At least nine children across the UK are known to have died from invasive Strep A infection.
– What is Strep A?
Strep A bacteria can cause many different infections, ranging from minor illnesses to serious and deadly diseases.
The bacteria are commonly found in the throat and on the skin, and some people have no symptoms.
Infections cause by Strep A include the skin infection impetigo, scarlet fever and strep throat. Scarlet fever in particular has seen a recent surge in cases.
While the vast majority of infections are relatively mild, sometimes the bacteria cause life-threatening illness called invasive Group A Streptococcal disease.
– What do health officials say?
The UK Health Security Agency (UKHSA) has advised medics to have a low threshold for prescribing antibiotics for children who may be suffering infection linked to Strep A.
On Friday, it said GPs should also “maintain a low threshold for prompt referral” to hospital of any children presenting with persistent or worsening symptoms.
According to UKHSA data, there were 2.3 cases of invasive disease per 100,000 children aged one to four this year in England, compared with an average of 0.5 in the pre-pandemic seasons (2017 to 2019).
There have also been 1.1 cases per 100,000 children aged five to nine compared with the pre-pandemic average of 0.3 (2017 to 2019).
Scarlet fever cases have also seen a massive jump.
There were 851 cases reported in the week November 14 to 20, compared to an average of 186 for the same timeframe in previous years.
– What is invasive Group A Streptococcal disease?
Invasive Group A Strep disease can be a life-threatening infection in which the bacteria have invaded parts of the body, such as the blood, deep muscle or lungs.
Two of the most severe, but rare, forms of invasive disease are necrotising fasciitis and streptococcal toxic shock syndrome.
Necrotising fasciitis is also known as the “flesh-eating disease” and can occur if a wound gets infected.
Streptococcal toxic shock syndrome is a rapidly progressing infection causing low blood pressure/shock and damage to organs such as the kidneys, liver and lungs.
This type of toxic shock has a high death rate.
– How are Strep A bacteria spread?
The bacteria are spread by contact with an infected person or by contact with infected skin lesions.
Bacteria can be passed from person to person by close contact such as kissing or skin contact.
The risk of spread is greatest when somebody is ill, such as when people have strep throat or an infected wound.

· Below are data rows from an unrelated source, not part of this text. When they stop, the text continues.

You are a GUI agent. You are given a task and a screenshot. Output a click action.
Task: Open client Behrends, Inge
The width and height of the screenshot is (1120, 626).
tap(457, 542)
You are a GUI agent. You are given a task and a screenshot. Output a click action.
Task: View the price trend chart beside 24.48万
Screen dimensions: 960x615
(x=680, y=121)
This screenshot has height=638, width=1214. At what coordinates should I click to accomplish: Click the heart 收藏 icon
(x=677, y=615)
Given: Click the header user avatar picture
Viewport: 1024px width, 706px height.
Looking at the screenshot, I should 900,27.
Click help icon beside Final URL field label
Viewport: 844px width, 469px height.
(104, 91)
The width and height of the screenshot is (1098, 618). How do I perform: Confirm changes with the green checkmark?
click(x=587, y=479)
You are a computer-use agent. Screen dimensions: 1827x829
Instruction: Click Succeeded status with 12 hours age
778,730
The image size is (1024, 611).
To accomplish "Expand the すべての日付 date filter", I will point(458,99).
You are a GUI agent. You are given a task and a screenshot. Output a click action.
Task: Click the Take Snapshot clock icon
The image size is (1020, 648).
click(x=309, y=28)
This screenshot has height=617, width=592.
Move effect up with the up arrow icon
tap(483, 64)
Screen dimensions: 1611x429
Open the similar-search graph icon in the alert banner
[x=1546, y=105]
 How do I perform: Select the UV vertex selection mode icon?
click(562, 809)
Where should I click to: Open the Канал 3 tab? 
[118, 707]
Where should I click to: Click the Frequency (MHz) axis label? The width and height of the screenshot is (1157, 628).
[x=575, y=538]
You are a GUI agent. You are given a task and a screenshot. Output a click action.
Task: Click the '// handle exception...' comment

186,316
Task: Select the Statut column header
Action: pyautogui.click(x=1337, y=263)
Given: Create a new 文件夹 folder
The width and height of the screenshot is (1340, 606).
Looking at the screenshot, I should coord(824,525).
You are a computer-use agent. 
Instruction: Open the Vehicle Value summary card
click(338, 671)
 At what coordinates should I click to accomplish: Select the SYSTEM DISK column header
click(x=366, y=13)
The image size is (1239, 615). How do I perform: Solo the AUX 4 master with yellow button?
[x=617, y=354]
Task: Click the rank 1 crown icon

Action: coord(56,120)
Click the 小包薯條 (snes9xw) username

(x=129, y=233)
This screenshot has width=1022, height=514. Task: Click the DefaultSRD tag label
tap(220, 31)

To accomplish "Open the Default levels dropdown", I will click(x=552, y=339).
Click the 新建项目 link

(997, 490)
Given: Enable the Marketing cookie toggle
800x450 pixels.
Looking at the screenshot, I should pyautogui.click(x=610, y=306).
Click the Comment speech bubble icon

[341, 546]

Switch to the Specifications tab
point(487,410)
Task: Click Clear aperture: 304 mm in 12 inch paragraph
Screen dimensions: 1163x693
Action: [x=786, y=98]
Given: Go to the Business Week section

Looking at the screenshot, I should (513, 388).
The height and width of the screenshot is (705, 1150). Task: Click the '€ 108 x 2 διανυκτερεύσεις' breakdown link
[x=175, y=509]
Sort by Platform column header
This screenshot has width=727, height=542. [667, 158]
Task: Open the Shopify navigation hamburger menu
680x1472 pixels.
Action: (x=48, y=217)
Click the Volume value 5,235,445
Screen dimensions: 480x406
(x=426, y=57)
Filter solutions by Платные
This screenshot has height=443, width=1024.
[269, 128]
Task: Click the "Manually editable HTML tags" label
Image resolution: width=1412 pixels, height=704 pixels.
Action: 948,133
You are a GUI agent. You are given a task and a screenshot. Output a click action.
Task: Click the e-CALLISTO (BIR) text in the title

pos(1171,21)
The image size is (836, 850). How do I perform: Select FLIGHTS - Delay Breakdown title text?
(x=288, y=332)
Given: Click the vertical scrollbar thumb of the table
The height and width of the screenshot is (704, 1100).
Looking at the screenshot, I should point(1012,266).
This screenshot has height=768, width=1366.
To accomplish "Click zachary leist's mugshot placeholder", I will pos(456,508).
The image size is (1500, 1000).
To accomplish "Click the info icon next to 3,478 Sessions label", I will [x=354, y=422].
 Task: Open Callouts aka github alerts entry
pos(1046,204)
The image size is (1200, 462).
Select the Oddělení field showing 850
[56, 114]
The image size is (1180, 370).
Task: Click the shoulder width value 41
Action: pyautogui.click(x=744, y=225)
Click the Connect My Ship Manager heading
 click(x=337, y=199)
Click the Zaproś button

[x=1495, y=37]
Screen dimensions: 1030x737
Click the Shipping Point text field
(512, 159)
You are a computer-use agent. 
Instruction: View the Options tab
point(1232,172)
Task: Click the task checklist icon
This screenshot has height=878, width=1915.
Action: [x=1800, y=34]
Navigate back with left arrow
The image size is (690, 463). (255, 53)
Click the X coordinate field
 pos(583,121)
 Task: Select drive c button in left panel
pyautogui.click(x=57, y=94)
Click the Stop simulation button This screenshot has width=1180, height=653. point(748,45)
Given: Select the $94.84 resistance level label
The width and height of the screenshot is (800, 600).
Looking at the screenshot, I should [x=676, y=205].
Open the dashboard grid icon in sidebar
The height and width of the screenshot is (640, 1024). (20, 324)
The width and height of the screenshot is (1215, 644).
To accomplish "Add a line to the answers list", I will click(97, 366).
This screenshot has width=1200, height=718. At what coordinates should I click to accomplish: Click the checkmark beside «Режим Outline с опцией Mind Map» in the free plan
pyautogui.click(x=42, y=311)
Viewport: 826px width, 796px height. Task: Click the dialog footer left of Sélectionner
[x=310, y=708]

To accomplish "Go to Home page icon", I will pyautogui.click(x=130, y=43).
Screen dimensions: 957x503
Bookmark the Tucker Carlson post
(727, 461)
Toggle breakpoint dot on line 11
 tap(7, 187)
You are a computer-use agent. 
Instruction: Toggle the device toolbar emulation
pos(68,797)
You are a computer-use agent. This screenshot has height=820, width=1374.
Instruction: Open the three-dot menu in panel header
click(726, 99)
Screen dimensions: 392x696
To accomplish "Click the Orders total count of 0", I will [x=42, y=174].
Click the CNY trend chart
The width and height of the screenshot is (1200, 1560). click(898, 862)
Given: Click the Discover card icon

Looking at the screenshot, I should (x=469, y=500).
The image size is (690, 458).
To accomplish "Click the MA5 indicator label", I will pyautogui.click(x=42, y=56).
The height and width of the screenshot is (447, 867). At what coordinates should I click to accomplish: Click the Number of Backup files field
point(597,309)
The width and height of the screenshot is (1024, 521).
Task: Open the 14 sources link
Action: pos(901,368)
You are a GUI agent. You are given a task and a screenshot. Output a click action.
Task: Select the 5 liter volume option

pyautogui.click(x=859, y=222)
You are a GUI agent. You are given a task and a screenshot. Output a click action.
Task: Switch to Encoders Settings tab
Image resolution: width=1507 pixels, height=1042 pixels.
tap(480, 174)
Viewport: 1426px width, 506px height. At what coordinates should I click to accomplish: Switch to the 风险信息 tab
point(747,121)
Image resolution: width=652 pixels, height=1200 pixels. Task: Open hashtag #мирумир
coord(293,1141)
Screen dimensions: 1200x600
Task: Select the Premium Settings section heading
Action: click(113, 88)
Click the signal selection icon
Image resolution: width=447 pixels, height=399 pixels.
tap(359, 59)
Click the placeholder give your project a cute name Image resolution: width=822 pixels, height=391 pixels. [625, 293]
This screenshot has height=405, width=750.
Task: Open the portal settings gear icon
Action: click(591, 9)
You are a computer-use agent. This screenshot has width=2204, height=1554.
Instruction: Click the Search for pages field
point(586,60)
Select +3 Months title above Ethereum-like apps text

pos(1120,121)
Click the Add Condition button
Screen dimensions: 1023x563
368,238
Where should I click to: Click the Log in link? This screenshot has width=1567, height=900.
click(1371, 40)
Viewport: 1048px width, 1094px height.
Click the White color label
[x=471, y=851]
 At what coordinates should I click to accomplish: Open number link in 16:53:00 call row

– Can these illnesses be treated?
Strep A infections such as scarlet fever and impetigo are treated with antibiotics, with penicillin among the most commonly used.
Anyone thought to have invasive Group A Streptococcal disease should seek medical help immediately. Antibiotics, other drugs and intensive medical attention are likely to be needed.
– When should I see a doctor?
Strep throat is different from a regular sore throat and the pain can come on very quickly.
Symptoms include pain when swallowing, fever, and red and swollen tonsils – sometimes with white patches or streaks of pus.
The NHS recommends people see their GP if a sore throat does not improve, if they are worried or if they have a high temperature, or feel hot and shivery.
Impetigo is a skin infection which starts with red sores or blisters that then burst, leaving crusty, golden patches. The infection can be treated with antibiotics.
Scarlet fever symptoms are often flu-like, including a high temperature, a sore throat and swollen neck glands.
A rash appears 12 to 48 hours later, starting on the chest and stomach and then spreading.
A white coating also appears on the tongue which peels, leaving the tongue red, swollen and covered in little bumps (often called “strawberry tongue”).
Signs of necrotising fasciitis include fever (a high temperature above 38C), severe pain and swelling, and redness at the wound site.
Early signs and symptoms of toxic shock may include fever, dizziness, confusion, low blood pressure, rash and abdominal pain.